L’emendamento al testo della legge di bilancio che esclude operatori e pratiche del recupero stragiudiziale contraddice il bando Consip d’inizio anno. E così facendo, oltre che causare danni al cittadino e alle stesse PA, brucia investimenti, sviluppo, aziende, occupazione.

E siamo daccapo.
O meglio, torniamo indietro.
In altri casi avremmo parlato di una decisione improvvida, su cui “normalmente” battersi affinché il legislatore rimetta, prima o poi, le cose a posto, ma in questo caso ci sentiamo di suonare l’allarme e di suonarlo forte, per quanto è in nostro potere.

Stiamo parlando, l’avrete capito, dell’ormai famigerato emendamento al decreto che prima di Natale diventerà presumibilmente legge di bilancio 2018, il quale limita ai soli soggetti iscritti all’albo dei riscossori lo svolgimento delle attività di supporto o propedeutiche all’accertamento e alla riscossione delle entrate degli enti locali.
E già da qui, al netto di ulteriori considerazioni, si apre un interessante filone di discussione. Ne abbiamo già parlato a più riprese su StopSecret, ma un breve focus di riassunto sul tema non guasta.
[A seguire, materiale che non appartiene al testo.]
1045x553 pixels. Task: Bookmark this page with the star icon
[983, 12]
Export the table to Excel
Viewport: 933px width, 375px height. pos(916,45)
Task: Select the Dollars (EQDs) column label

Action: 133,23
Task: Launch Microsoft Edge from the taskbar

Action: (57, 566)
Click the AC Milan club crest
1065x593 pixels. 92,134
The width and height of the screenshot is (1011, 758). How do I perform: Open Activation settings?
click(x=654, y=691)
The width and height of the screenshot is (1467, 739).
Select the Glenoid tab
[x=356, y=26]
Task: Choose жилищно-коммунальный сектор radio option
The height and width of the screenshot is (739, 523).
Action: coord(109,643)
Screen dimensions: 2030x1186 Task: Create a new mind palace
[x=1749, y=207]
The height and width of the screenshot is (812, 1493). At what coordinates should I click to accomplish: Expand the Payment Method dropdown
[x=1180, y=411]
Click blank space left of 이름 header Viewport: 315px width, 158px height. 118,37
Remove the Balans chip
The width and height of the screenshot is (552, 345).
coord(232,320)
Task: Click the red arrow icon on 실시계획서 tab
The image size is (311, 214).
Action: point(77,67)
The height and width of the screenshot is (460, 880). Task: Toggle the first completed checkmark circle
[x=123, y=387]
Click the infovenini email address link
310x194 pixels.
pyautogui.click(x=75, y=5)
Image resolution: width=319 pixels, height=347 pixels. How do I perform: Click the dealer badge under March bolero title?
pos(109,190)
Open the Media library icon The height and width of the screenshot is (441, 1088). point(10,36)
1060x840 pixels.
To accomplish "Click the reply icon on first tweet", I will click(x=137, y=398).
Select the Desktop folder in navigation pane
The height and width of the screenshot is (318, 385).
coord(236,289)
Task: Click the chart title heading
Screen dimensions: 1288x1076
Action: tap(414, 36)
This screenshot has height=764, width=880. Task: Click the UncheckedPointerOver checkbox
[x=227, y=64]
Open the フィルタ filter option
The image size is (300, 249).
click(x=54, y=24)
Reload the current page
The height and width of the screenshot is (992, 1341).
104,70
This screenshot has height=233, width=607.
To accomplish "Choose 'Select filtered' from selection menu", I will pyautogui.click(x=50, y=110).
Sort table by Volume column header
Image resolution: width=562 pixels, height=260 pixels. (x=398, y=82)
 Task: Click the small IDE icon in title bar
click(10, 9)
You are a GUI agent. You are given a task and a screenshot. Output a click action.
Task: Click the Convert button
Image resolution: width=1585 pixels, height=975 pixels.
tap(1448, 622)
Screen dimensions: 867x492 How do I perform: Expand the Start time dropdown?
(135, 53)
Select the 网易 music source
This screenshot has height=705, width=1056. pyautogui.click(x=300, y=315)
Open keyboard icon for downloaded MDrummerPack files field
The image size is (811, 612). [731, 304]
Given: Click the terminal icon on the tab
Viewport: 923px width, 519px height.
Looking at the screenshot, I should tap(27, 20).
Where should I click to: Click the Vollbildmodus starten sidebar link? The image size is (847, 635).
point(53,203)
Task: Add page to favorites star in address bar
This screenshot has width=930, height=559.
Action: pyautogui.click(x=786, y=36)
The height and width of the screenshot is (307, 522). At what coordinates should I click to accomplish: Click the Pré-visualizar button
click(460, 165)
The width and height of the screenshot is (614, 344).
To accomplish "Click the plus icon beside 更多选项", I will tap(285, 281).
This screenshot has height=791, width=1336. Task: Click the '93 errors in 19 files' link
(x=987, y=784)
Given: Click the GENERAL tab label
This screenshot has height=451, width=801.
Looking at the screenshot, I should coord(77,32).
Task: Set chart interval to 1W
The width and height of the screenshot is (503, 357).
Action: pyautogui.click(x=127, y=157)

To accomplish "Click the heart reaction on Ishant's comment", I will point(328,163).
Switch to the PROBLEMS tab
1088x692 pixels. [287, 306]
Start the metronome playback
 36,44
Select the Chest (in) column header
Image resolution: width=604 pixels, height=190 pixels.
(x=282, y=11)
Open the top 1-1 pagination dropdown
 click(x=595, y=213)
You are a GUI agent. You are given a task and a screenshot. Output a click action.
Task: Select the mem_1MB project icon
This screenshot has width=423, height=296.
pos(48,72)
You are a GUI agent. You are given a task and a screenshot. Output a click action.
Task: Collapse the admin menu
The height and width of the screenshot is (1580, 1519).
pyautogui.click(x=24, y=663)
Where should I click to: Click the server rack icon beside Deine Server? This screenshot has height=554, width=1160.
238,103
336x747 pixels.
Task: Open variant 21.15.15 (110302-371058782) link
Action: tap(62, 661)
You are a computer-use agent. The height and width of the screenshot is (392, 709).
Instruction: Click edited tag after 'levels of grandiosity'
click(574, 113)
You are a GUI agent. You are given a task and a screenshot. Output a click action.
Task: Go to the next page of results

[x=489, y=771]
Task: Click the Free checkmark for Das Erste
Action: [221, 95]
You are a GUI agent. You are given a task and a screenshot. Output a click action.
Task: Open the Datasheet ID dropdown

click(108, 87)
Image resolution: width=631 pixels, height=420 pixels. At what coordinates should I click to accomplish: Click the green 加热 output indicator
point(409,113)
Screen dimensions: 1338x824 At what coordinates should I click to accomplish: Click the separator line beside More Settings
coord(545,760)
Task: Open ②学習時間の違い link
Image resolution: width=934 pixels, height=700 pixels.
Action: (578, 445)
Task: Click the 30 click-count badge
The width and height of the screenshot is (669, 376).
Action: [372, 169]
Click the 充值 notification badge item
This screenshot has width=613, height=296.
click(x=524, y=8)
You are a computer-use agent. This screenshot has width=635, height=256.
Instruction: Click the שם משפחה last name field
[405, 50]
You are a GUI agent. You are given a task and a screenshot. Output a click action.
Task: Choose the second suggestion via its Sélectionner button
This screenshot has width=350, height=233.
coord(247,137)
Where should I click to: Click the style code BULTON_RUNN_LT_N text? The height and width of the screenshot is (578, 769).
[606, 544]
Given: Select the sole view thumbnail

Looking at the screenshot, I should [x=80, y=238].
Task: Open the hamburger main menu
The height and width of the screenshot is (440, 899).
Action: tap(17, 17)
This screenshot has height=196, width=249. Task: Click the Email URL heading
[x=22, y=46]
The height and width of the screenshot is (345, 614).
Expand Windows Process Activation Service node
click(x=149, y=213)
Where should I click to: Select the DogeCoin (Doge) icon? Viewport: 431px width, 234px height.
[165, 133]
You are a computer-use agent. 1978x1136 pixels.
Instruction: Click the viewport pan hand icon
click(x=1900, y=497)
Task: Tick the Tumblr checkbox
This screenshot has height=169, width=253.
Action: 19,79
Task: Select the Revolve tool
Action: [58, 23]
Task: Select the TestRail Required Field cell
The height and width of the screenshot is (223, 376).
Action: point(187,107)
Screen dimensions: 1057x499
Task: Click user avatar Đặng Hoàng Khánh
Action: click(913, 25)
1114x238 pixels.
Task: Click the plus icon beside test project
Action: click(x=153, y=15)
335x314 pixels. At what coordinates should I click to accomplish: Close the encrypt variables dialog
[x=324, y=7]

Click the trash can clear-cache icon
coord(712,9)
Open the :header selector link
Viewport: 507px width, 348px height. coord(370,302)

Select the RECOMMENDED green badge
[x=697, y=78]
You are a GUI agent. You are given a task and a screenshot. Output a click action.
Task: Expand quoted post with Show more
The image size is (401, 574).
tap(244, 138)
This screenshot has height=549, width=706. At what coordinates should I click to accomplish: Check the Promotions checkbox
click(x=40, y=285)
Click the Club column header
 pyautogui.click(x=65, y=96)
La limitazione appare totalmente iniqua, sul piano logico come su quello della concorrenza: tutte le imprese aderenti a Unirec – l’associazione di categoria che in modo più sentito si sta battendo su questo fronte – sono autorizzate dal Ministero dell’Interno ex art. 115 TULPS e, soprattutto, hanno sottoscritto un codice di condotta incluso tra le best practice a livello europeo. Questo sul piano formale.

Ma è nella sostanza che a perderci, in primis, risultano le stesse entità pubbliche private del supporto dei professionisti. Pratiche virtuose, collection rate inimmaginabili, esperienza e capacità di mediazione e dialogo: tutto buttato alle ortiche. Di più: chi fa le leggi rinuncia di fatto, in nome e per conto di tutti, all’attività di recupero del credito stragiudiziale che privilegia la fase negoziale nella riscossione, e ribadisce al contrario, non si fosse capito, la scelta di un approccio punitivo e “sbirresco”. Se, per una volta,  fosse balenata la chance di mostrare rispetto per le esigenze del cittadino debitore, l’abbiamo già bypassata e scordata. I (tar-)tassati incassano e sentitamente ringraziano.

C’è però un terzo dato, oggi, da considerare, che rende ancora più pesante la linea seguita dal Governo, e dalle due parti del Parlamento avallanti.
Il testo all’esame della Camera giunge appena un anno dopo che il recupero stragiudiziale era entrato ufficialmente nel campo della riscossione dei tributi locali. Lo aveva fatto attraverso il maxi-bando, pubblicato da Consip sul portale Mercato elettronico della Pa (Mepa), dedicato alla qualificazione nelle attività di supporto alla riscossione dei tributi. Il documento fissava i criteri per l’accreditamento degli operatori e organizzava il settore in quattro ambiti di attività: la riscossione ordinaria, l’accertamento, la riscossione coattiva e, appunto, il recupero stragiudiziale.

Non riteniamo necessario aggiungere che il bando qualche effetto, nel frattempo, l’ha prodotto: gare d’appalto preparate, affrontate, vinte; mezzi e personale di società e operatori potenziati e integrati all’uopo – noi siamo professionisti -; investimenti, aspettative, rapporti personali e aziendali avviati e portati avanti.
Con un bel colpo di spugna, tutto cancellato. Serve la traduzione? Posti di lavoro, possibilità di sviluppo, affidamenti bancari, legittime attese di chi ha speso tempo, denaro, energie vanno oggi in fumo, con supremo disprezzo da parte della mano pubblica, tanto per cambiare, del cittadino lavoratore e imprenditore.
Come avrebbe ben detto Cicerone in questo caso, fino a quando si abuserà della nostra pazienza, disponibilità, entusiasmo?